[Text provided]:
The National Women’s Soccer League prides itself on its continuing evolution. That proved true with the elimination of the draft in 2025, but still left lingering questions about how it would change scouting for clubs and opportunities for aspiring professional athletes.
The answer: the NWSL Combine.
Over two weeks in Bradenton, Fla., the NWSL invited top youth and adult prospects for two inaugural combines. Through high performance exercises, scrimmages, drills, interviews, and classroom sessions, NWSL hopefuls hit the pitch, hoping to make an impression, while club scouts evaluated their skills.
The NWSL’s Youth Development Director Karla Thompson led the effort to put on the NWSL Combine, and in the introduction meetings for both she made one thing very clear.
Having fun was encouraged.
“Because of their environment of being elite players, it’s often now a job for them rather than it being fun – even non-elite players. We're losing players out of the game because they're just not having fun anymore,” Thompson said. “Even though you're here as part of a combine, as being identified as a potential pro player, it's still about having fun. Even as a pro player, you’ve got to have fun in the game or you're not going to continue.”
Though it was a high-intensity setting for the adult combine, once the players got their jitters out during the first skill of the event, the energy loosened up.
During the drills, the prospects were split into groups for counter movement jumping, a 40-meter dash, and agility testing. By mid-morning, the sound of cheering overpowered the pop music coming from a portable speaker. As each athlete sprinted their 40 meters, her compatriots were making sure she was supported the entire way.
“It’s been very energetic,” Peyton Parsons, a recent graduate of Texas Tech said. “I feel like all of the girls have been really supportive of each other, but it’s a very intense atmosphere as well.”

[Goals]:
(a) According to the NWSL Combine article, who led the effort to put on the combine?
(b) Write the next part of the NWSL Combine article, starting after Peyton Parsons's quote.
The data that comes next has no connection to the NWSL Combine article.

[Supplied information]:

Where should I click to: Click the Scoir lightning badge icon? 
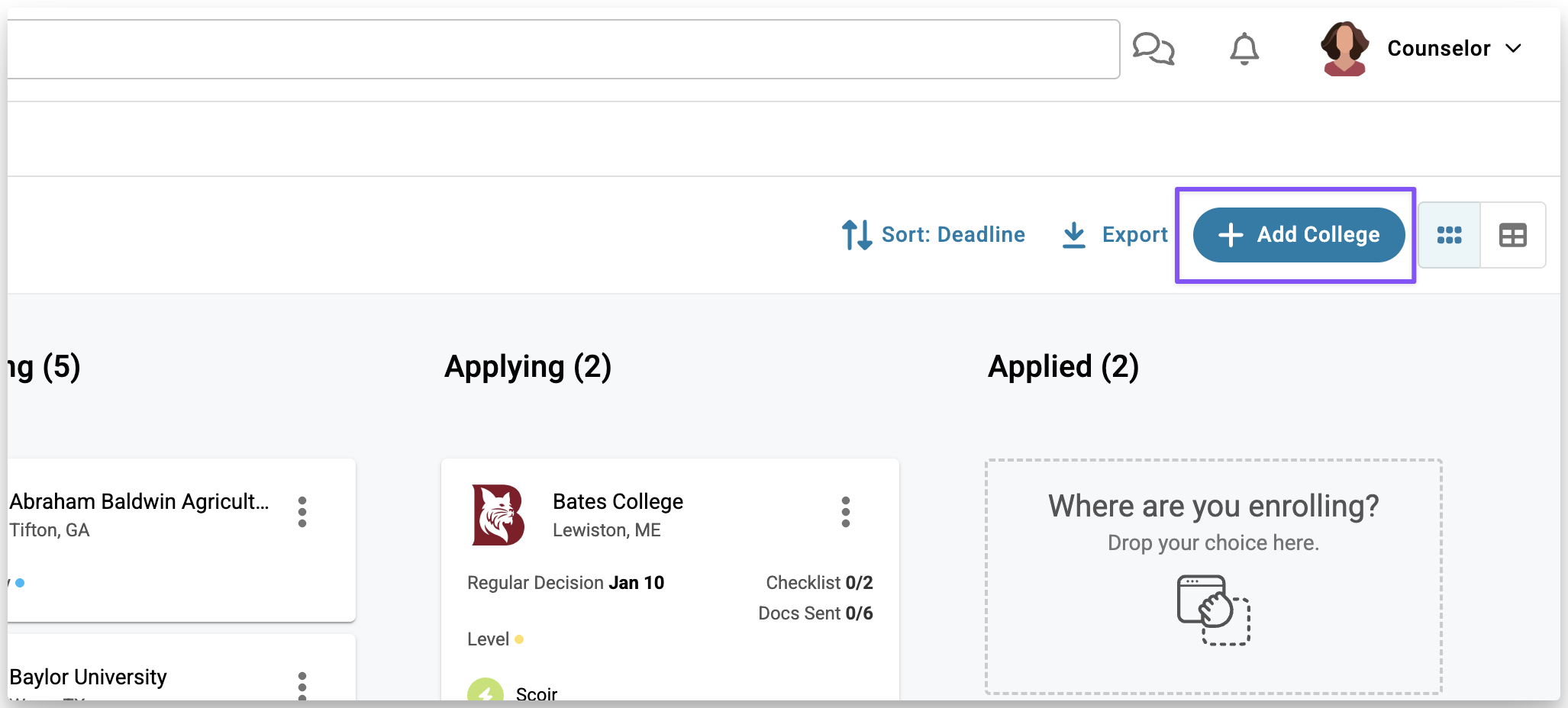(x=486, y=691)
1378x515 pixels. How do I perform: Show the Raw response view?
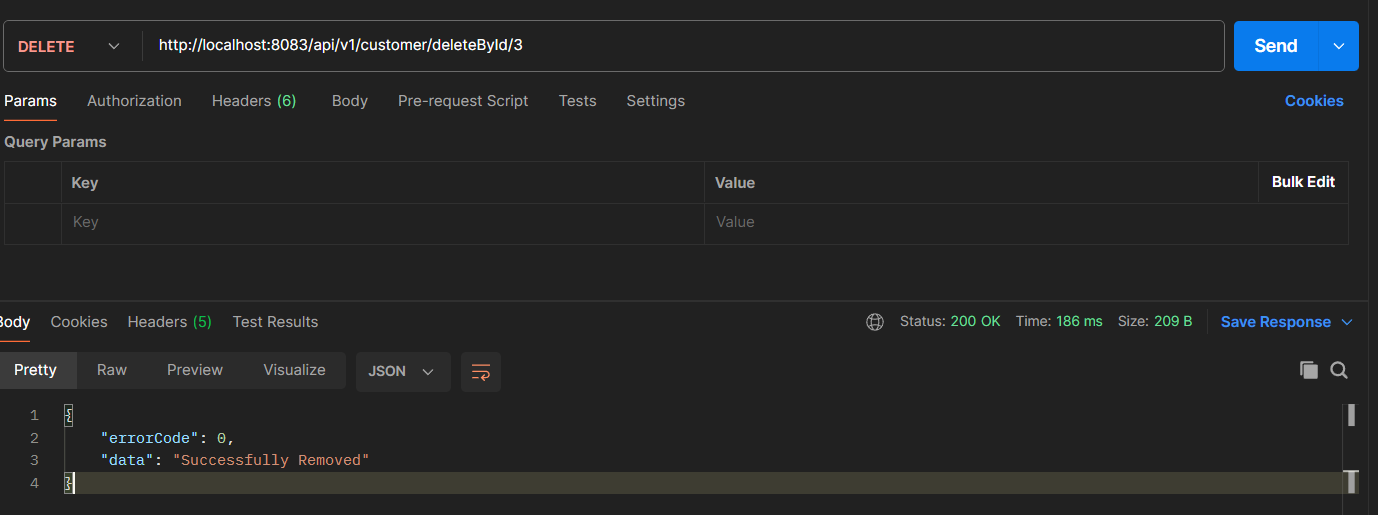click(x=112, y=370)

[Expected results]:
(a) Karla Thompson, the NWSL's Youth Development Director.

(b)
Combine coach Ronnie Woodard said the energy was inspiring to be part of.
“These girls have been dreaming about playing in the league,” Woodard said. “Now, the chance that they have to come out here and be in front of all these NWSL scouts in a collective environment, to be able to showcase themselves, it's empowering.”
Violet Rademacher, who is going into her fifth year at the University of Portland, is one of those athletes who got that chance.
“I literally started crying. I was so excited, just seeing all your hard work pay off,” Rademacher said. "It' s such an incredible opportunity to get your name out there.”
That opportunity took a lot of behind-the-scenes work. One of the Combine coaches, Katie Ritchie, said her expectation was that it would be a slow moving train in terms of establishing what this new programming would look like.
She was wrong.
“When Karla brought me in to do this, I thought we were crawling and then we were going to walk, but we were sprinting,” Ritchie said of the inaugural combine. “This has grown so much bigger than what we ever envisioned it was going to be.”
BEHIND KARLA THOMPSON’S NWSL COMBINE STAFF
If Karla Thompson sets her mind on something, she does everything in her power to make it happen. She wanted to be a pilot, so she became one. Thompson served in the Air Force, flying planes for eight years.
When Thompson was coming up through the soccer system, there wasn’t an obvious path to pros. Her work in developing the game and pushing it forward is, in part, designed to help young athletes see what is possible.
“Soccer for me back then was just something to do. It wasn’t something that I aspired to do at a high level,” she said. “If I would have had something like this [Combine], who knows what I would have been.”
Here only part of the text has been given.